Though the revolt that began with Eknath Shinde and a group of 20 MLAs ended up hijacking the Sena’s legislature party, it was BJP’s Devendra Fadnavis who managed to steer the rebellion towards an endgame for Thackeray. Not many would have thought, before the 2019 Maharashtra assembly election, that Uddhav Thackeray would snap ties with his party’s long-time ally BJP and would become chief minister to head an unlikely coalition. But again, when Eknath Shinde rebelled against Thackeray and a majority of Sena MLAs joined the rebel camp, not many would have thought that Shinde would become the CM, either. When Thackeray resigned, it seemed a foregone conclusion that Fadnavis would be the chief minister and Shinde his deputy. But in fast-moving developments within a span of a few hours after Shinde landed in Mumbai from Goa, things changed dramatically, leading to a completely unexpected reversal in their roles in the new government with Fadnavis, of the numerically larger BJP, as Shinde’s deputy. It’s not difficult to fathom what brought about this dramatic change. Concerned about the growing sympathy for Uddhav Thackeray among Maharashtrian voters and in the rank and file of the Sena that were unhappy with the fact that the rebels had toppled Thackeray’s government and were going to help the BJP come back to power, the BJP was forced to change its plan to minimise the adverse impact of forming a BJP-led government.
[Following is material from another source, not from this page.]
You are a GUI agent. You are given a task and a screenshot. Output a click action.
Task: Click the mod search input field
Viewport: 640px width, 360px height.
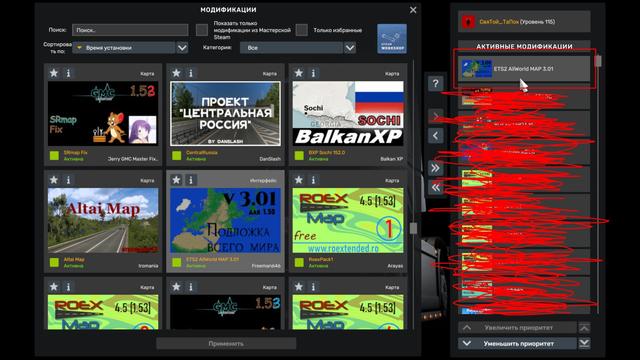(x=130, y=30)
It is obvious that Fadnavis was forced to submit to the party’s command despite being the rightful contender for the top post; it is equally apparent that the course-correction was a face-saver the BJP needed to escape the charge that it was not in favour of a Shiv Sena-led government. The BJP has made Shinde, a Shiv Sainik, the chief minister, but the plan to topple the Thackeray government has created the impression that it was indeed a co-conspirator in the plot, given that it was executed with such lightning speed and overwhelming force that it completely paralysed Thackeray’s party and rendered it incapable of a counter. Whatever the BJP may say in justification for bringing down the government, the fact remains that it is part of a long-term plan to weaken and obliterate the Sena.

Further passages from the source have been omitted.